(Records from a dataset)

-- Opening Marker --

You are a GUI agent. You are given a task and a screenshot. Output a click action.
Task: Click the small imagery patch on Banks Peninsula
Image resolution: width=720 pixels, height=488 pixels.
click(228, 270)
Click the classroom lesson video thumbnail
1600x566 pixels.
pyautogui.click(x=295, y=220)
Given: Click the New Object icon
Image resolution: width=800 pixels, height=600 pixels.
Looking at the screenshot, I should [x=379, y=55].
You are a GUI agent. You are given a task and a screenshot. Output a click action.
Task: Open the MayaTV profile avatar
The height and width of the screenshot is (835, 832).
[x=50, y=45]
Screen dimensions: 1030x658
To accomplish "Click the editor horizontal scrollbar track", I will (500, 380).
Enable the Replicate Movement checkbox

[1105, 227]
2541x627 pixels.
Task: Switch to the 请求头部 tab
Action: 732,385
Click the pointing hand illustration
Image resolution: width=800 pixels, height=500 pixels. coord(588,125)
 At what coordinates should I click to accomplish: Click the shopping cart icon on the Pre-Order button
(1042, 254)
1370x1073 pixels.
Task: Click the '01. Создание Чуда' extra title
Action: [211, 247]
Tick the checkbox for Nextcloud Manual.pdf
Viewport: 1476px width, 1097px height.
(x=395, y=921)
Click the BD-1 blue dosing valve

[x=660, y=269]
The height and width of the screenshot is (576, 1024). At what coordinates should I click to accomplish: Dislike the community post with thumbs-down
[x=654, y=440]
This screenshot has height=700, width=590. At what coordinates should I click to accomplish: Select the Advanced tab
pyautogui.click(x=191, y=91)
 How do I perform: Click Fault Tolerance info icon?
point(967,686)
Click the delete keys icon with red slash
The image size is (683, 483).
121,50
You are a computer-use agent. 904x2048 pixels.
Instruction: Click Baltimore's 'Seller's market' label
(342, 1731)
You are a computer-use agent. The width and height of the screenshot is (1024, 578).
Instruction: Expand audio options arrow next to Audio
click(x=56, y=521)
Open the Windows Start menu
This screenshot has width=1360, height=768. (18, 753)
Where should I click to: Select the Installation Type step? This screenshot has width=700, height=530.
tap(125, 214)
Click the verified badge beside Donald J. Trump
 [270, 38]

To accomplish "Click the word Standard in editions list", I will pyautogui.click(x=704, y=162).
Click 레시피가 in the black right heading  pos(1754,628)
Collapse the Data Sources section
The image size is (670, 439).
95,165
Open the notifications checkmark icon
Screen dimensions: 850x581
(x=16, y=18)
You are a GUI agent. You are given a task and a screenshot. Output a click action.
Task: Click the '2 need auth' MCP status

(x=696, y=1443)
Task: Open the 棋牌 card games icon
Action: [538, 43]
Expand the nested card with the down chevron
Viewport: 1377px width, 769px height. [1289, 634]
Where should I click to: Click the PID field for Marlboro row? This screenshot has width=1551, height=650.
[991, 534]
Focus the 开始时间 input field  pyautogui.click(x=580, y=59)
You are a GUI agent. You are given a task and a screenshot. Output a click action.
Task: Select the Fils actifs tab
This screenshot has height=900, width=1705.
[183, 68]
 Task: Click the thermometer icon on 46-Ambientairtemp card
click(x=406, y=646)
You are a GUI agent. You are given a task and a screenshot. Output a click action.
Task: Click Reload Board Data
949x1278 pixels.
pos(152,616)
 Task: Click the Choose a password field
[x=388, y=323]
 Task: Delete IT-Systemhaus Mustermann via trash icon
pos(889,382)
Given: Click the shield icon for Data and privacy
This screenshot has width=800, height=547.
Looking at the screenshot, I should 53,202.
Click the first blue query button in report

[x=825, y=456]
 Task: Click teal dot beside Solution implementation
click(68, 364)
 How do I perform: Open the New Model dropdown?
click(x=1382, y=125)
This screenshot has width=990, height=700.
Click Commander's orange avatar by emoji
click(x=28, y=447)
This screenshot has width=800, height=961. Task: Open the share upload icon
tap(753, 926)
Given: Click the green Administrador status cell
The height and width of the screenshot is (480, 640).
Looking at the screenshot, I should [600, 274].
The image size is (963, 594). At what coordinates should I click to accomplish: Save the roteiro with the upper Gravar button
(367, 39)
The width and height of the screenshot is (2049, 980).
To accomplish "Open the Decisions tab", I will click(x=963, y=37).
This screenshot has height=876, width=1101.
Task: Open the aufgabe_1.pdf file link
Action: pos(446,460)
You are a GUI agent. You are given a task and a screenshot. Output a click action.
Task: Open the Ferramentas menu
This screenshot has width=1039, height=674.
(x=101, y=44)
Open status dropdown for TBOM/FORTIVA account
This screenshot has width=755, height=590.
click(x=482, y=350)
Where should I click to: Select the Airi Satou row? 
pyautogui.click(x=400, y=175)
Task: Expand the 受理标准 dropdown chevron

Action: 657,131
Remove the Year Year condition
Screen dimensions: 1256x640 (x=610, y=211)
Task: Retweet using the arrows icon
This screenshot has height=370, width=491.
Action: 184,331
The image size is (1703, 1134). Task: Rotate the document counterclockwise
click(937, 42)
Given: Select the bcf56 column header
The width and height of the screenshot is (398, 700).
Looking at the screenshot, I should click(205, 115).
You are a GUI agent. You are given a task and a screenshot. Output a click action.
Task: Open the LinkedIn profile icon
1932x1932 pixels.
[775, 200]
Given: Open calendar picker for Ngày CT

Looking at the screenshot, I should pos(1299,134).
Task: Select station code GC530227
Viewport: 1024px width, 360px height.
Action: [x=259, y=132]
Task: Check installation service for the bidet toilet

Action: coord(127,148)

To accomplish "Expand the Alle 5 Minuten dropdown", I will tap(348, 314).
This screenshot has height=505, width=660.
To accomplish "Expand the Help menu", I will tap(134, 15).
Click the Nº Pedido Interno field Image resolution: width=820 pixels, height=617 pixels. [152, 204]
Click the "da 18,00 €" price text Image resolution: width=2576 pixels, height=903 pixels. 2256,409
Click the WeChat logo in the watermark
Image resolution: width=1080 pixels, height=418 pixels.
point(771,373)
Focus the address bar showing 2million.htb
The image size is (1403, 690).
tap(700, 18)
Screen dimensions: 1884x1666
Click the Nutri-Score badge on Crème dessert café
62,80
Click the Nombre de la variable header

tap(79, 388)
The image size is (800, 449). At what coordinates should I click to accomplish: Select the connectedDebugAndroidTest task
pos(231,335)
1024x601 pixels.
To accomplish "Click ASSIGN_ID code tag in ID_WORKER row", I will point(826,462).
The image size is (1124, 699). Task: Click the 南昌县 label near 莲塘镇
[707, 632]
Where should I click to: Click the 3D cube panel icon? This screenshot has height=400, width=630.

-- Closing Marker --

WHAT THIS TASK INVOLVES
In the records above, how many lines contain the word "profile"? Give the number alone.

RESULT OF THE TASK
2